A really key finding of the research was an understanding of how couples really feel when they approach a church for a wedding. With the right response, this crucial moment could be the beginning of a long term connection. Read on to discover the things that worry couples, and what can be done to make their church experience better.

The Archbishops’ Council wanted to understand why, in a culture that no longer expects it, couples still choose to have a church wedding, and why many do not. Researching couples’ thoughts and feelings about the church before they even make an enquiry about a wedding gave revealing new insights.

And, the research discovered how the vicar’s response to an initial wedding enquiry can win or lose a couple’s interest, and how it can affect their long term view of the church for better or worse.

When a couple first get in touch about a wedding, they are likely to:-

  • Be feeling nervous because they feel hypocritical about approaching the church for a wedding. This feeling may be influenced by how often they go to church, or how ‘religious’ they think they are.
  • Be anticipating they will be judged on whether they ‘measure up’ to the church’s standards of marriage. If they live together or already have children, they may believe this will go against them.
  • Believe the vicar holds all the cards as to whether they are allowed to have a church wedding or not.
  • Despite these fears, many couples would still really love a church wedding.
  • The top reasons for wanting a church wedding were expressed in several different ways but essentially came down to one thing – they wanted God there with them at the moment of their marriage.

NB: To prepare themselves, couples may look up your church on the internet before they call. They’ll get an impression of what the church and its people are like from the information provided, and from the tone in which it is written. It’s a good idea to review the parish website , looking at it from the point of view of a stranger. At the very least, make sure it has contact details clearly displayed, (and ideally with a smiley photo and welcome message from the vicar.)

Most couples will make contact by phone. So whoever answers the phone needs to be able to reduce those anxieties and show the warmth and welcome of the church. This can be done by:-

  • Answering the enquiry quickly. If a couple leave a message, call back as soon as possible. Waiting increases their anxiety. The couple will feel rejection if their call is not answered at all – research showed that 1 in 4 vicars never calls back! If the couple has enough courage to call back and try again, their anxiety will be greater than it was previously.

If a couple leave a message, call back as soon as possible. Waiting increases their anxiety.

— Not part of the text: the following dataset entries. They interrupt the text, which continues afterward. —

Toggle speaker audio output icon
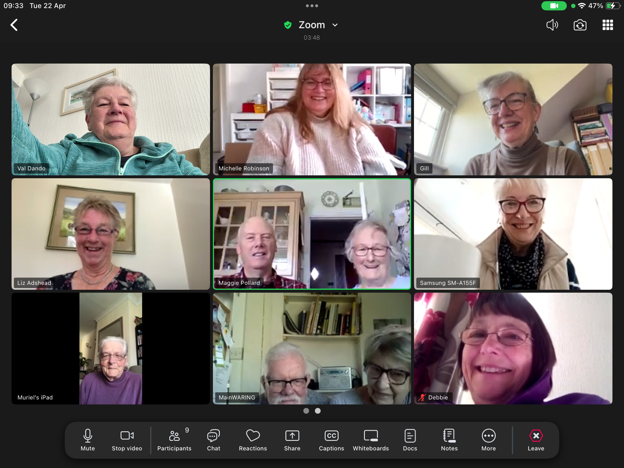This screenshot has width=624, height=468. tap(552, 25)
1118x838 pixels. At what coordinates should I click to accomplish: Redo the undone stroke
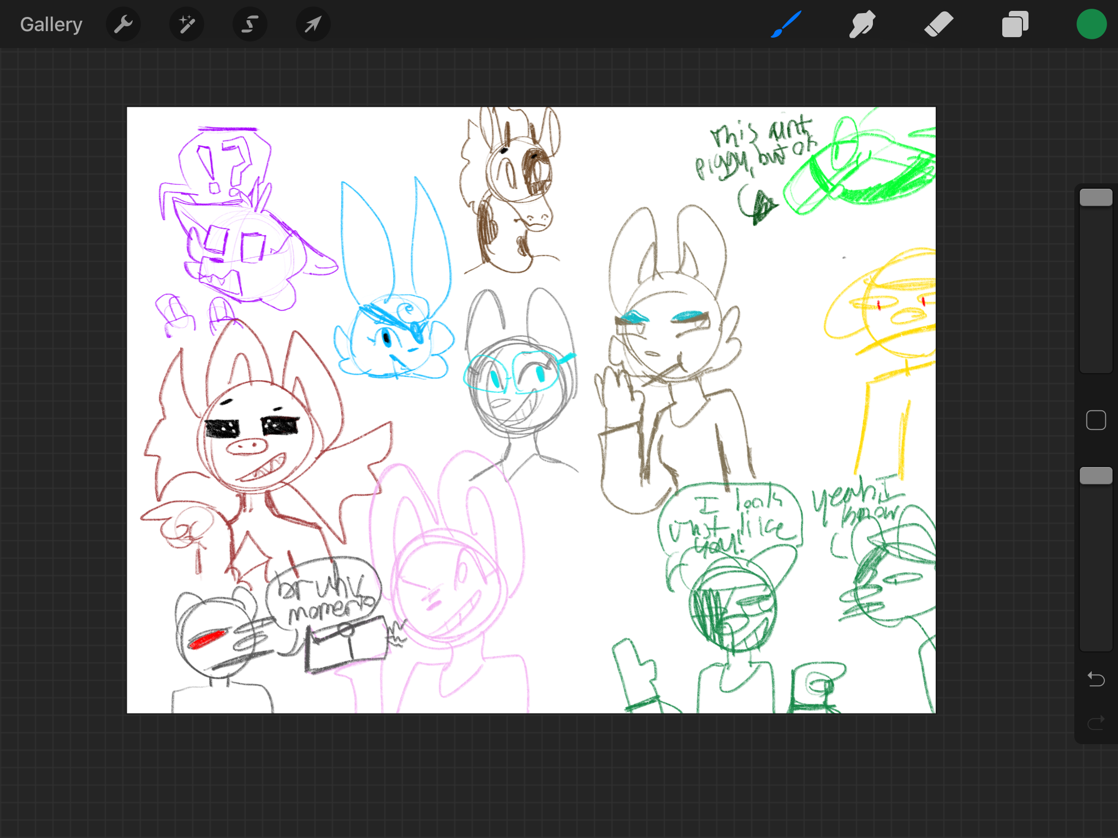click(x=1096, y=723)
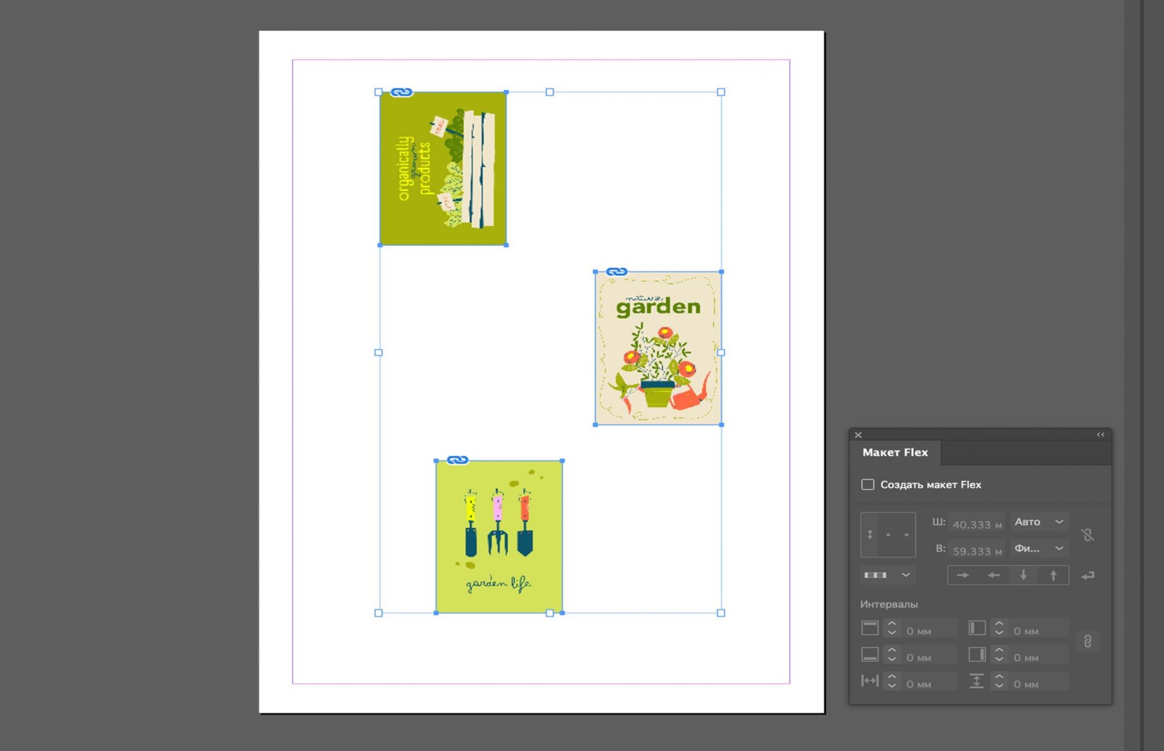Viewport: 1164px width, 751px height.
Task: Click the Ш width input field
Action: point(976,524)
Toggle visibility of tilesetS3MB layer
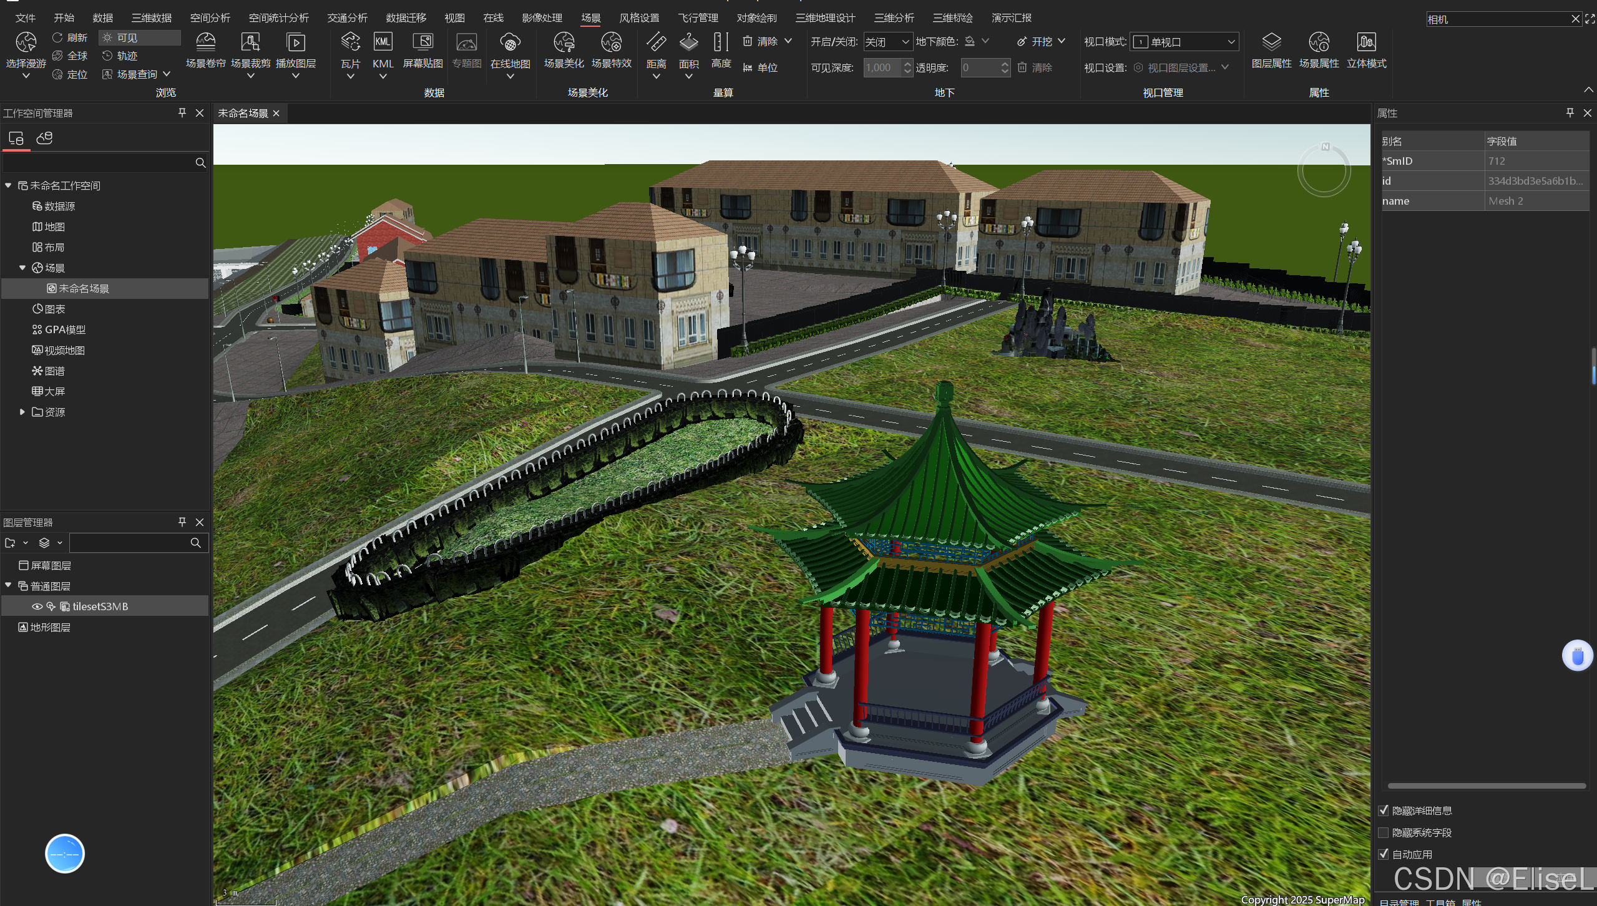Image resolution: width=1597 pixels, height=906 pixels. click(37, 606)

  • Being friendly and showing an interest in them and their story before discussing legal requirements. It instantly makes the couple feel more relaxed. Ask how they met and how long they’ve been together.

 

  • Showing enthusiasm for marriage and doing weddings by saying something like: ‘Congratulations on getting engaged! I’m so pleased you’re thinking of a church wedding.’
  • Saying ‘Yes, you are very welcome to get married at this church’ to the couple if it’s clear cut they can marry at the church.
  • If it’s not so clear cut, remaining positive to avoid generating feelings of rejection. Arrange to meet to discuss it further if possible, or offer to assist them in exploring marriage at another church, or to consider other service options.

Moving a couple from a place of anxiety and fear to a feeling of relief and excitement is the first step on the way to a lasting friendship. Administrators and others who may answer the vicarage or church office phone will need to know this and be trained in giving the right responses.